In reality, ensuring that this early AI agent technology works well has been an incredibly difficult journey, Jaspar Carmichael-Jack, CEO of Artisan, a Sales AI agent company, told TechCrunch last month. Carmichael Jack is still hiring humans despite the startup’s viral “stop hiring humans” ad campaign.
For AI to become a replacement for true human workers, there are important technical issues to resolve, such as persistent long-term memory (and associated costs) and hallucinations. This is because no company wants to hire employees (human or artificial) who can’t remember previous conversations and lie randomly.
During the podcast, the A16Z trio landed on a solid definition of what is possible today. As Li explained, AI agents are multi-step LLM inference with dynamic decision trees.
In other words, agents are not just bots who do tasks when asked, but they must be able to take autonomous action, such as making decisions about tasks, grab a list of prospects from the database, decide what to send emails, and write emails. Alternatively, write your code to determine where to insert it.

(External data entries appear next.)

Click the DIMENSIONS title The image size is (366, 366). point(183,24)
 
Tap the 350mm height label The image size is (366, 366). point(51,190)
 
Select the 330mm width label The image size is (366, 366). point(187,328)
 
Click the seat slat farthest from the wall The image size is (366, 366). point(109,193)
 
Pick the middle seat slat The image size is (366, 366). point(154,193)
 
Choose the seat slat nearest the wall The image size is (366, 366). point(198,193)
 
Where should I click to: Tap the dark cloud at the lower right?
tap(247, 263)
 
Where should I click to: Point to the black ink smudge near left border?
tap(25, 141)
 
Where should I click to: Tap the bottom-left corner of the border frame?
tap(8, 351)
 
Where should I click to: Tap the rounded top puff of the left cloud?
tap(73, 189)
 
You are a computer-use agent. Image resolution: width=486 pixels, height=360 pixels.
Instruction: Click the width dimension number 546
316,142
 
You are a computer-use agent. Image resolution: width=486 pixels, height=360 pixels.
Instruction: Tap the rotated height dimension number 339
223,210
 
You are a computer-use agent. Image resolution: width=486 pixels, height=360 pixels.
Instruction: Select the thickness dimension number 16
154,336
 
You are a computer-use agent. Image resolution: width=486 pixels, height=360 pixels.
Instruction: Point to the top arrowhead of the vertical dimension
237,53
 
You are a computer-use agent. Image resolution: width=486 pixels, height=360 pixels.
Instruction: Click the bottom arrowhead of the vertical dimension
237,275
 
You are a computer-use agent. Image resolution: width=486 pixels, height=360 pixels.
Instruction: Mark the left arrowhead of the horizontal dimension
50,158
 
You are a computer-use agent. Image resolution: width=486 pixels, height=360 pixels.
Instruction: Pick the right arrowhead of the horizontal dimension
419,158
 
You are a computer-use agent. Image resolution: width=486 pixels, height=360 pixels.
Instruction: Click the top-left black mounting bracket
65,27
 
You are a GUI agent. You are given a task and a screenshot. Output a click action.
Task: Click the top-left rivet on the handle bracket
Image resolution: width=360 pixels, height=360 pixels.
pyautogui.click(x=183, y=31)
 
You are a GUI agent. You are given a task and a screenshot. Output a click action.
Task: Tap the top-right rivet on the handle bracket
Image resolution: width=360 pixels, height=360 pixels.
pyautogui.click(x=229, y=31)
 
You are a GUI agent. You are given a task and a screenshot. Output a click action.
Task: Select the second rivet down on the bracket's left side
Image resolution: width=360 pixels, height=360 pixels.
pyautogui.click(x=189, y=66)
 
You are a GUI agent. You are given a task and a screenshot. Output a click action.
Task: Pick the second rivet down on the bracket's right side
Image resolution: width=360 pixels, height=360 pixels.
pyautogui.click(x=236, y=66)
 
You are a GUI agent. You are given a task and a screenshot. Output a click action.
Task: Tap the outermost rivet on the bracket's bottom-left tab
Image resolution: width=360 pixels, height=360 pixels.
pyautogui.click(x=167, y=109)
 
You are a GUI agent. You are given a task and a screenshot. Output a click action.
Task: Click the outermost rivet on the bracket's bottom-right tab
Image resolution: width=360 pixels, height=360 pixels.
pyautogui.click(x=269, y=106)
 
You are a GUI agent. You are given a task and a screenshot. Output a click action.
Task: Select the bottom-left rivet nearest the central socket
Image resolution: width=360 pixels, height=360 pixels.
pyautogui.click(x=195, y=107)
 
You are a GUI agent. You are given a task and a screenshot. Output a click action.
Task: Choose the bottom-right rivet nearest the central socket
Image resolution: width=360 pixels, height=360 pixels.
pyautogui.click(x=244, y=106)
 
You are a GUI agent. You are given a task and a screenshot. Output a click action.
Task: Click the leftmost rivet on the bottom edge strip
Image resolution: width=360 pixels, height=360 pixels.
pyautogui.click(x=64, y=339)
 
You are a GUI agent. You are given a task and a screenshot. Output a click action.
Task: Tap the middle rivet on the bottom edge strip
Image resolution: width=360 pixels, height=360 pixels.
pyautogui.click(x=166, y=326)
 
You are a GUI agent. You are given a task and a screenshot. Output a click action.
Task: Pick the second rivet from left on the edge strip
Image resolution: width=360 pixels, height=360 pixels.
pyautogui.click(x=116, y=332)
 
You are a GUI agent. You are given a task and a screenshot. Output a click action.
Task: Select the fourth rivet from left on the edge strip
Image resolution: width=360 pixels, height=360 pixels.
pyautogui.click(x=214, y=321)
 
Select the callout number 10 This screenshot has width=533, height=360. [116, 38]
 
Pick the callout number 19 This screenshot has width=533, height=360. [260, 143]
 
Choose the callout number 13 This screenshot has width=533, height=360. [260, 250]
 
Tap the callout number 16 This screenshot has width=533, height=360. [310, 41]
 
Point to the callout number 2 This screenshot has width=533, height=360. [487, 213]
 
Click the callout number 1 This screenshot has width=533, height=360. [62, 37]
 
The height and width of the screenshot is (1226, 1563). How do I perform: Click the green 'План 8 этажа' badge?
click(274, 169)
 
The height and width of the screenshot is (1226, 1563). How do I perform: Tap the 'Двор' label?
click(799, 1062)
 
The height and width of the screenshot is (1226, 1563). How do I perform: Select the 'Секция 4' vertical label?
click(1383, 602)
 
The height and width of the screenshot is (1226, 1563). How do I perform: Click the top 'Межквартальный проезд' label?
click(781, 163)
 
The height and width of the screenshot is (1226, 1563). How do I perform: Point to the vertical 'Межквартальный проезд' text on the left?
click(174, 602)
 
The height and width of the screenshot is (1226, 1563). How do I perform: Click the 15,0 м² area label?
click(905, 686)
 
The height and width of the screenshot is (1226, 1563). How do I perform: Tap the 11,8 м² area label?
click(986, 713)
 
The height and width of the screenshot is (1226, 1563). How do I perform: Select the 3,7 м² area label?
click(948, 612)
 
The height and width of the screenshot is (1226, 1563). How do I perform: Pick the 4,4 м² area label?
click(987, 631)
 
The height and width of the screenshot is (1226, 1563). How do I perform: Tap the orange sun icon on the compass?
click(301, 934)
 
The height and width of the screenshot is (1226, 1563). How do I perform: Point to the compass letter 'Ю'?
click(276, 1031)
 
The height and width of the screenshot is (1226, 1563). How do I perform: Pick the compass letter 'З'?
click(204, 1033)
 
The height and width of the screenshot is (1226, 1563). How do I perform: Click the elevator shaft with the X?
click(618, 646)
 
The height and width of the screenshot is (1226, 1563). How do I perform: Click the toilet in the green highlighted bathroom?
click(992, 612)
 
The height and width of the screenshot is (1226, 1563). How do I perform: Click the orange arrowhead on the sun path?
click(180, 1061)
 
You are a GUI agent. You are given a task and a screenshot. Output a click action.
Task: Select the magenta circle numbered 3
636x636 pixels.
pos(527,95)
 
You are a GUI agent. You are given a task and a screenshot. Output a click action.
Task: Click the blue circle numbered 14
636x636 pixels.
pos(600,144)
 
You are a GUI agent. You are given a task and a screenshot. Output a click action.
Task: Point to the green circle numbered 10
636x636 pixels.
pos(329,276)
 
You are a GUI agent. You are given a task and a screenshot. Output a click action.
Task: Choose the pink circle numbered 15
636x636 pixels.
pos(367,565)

As for whether agents can actually replace humans in the near future, I agreed that all three VCs could be used to handle some of the tasks humans do now, as automation always does. However, this can actually lead to companies hiring fewer and fewer human workers as productivity increases.
Bornstein said that when people don’t need it, they can’t imagine time. From our “perch in Silicon Valley,” the tech industry can “forget” that most people have jobs that require human creativity and “thinking.” To replace humans with bots, he said, “I don’t know if there is a theoretical possibility.”
Still, this kind of human exchange rhetoric is often done for marketing/business models and pricing reasons, but “it’s a big reason for the confusion we’re experiencing right now,” says Bornstein.
The result is that if those who see all of the most cutting edge use of AI agents are skeptical of the boldest claims that AI agents make today, that is probably a good indication that the rest of us should be.